Köşeden yükselen
dumanı, yanık et ve tütsü kokusu takip etti. Zaman geriye doğru akıyor gibiydi.
Yere bırakılmış karanfiller sanki yeniden gökyüzüne doğru yükseliyordu. Kızılay
istasyonuna çoktan ulaşmış Batıkent metrosu tüm hızıyla Sıhhıye’ye dönüyor.

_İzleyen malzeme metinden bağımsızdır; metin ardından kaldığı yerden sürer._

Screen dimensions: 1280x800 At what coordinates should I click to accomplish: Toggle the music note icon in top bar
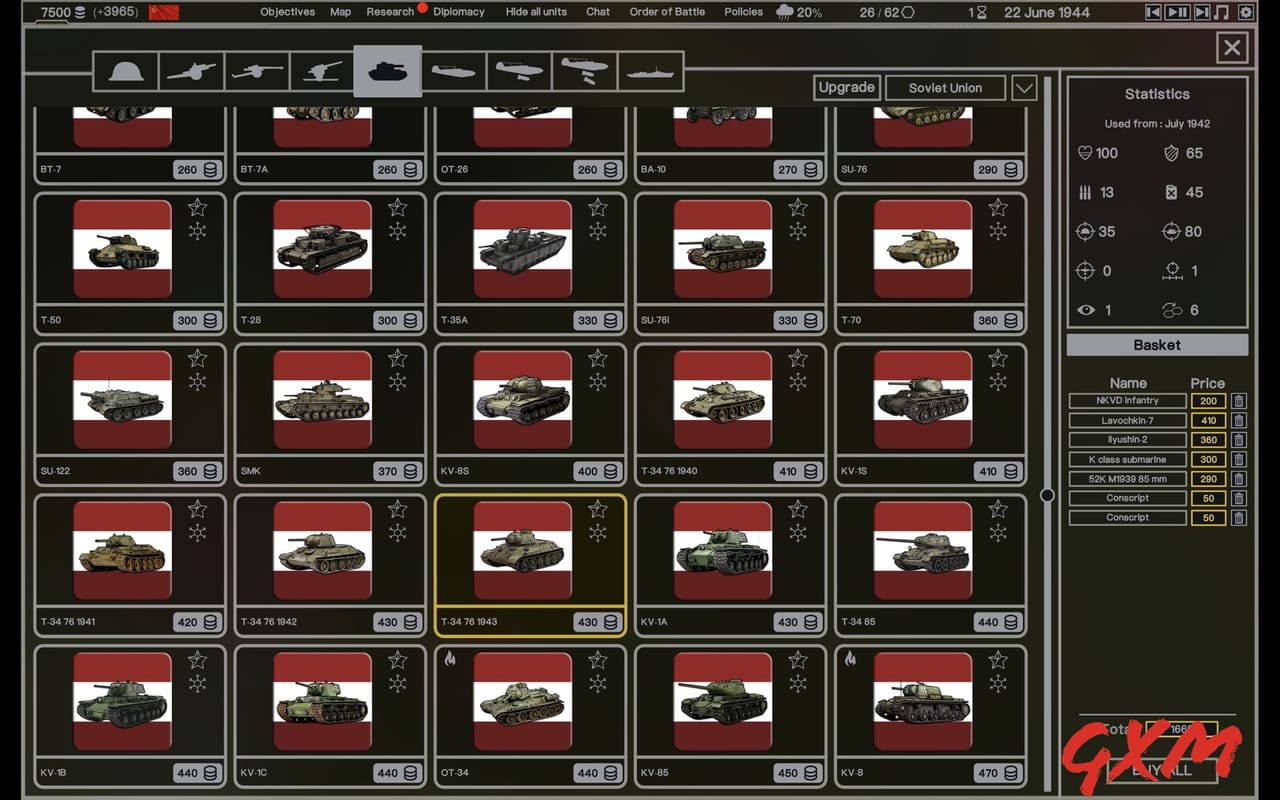(x=1222, y=13)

Trene yetişmek için turnikelerden hızla koşan insanlar yine Karanfil’e çıkıp
Dost’un önünde buluşma saatini bekliyorlardı. Dökülen kanlar yeniden damarlarda
dolaşıyordu ve bir kadının yanağıma bıraktığı dudak izi yavaşça kayboluyordu. Tıpkı
‘Back to the Future’ serisinde Marty Mcfly’ın yanlışlıkla geçmişe döndüğünde
annesiyle kurduğu yakınlıktan sonra gelecekten kalan bir fotoğraftan usulca
kaybolmaya başlaması gibi. Marty’nin durumu düzeltip yeniden bin dokuz yüz
seksen beşe dönmesi için çok kısa bir zamanı vardı. Üstelik geleceğe
dönebilmesi için gerekli olan enerji bir yıldırıma bağlıydı. Benimse artık ölü
olan bedenleri hayata bağlayabilmek için daralan bir nefes alış-veriş
aralığından daha kısa bir zamanım dahi olmadı, ve yeryüzünde açığa çıkabilecek
hiçbir enerji o insanlarla beni ortak bir geleceğe götüremezdi artık. Gözlerim asırlık
iki koca ağacı aleve boğan kıvılcımlarda takılı kaldı. Delorean’i aradığım bütün büyük reklam
tabelaları tuzla buz olmuşken beni geleceğe götürecek enerji neredeydi peki? Şüphesiz
ki büyük bir hüzün ve umutsuzlukla birlikte o da tuzla buz olmuştu.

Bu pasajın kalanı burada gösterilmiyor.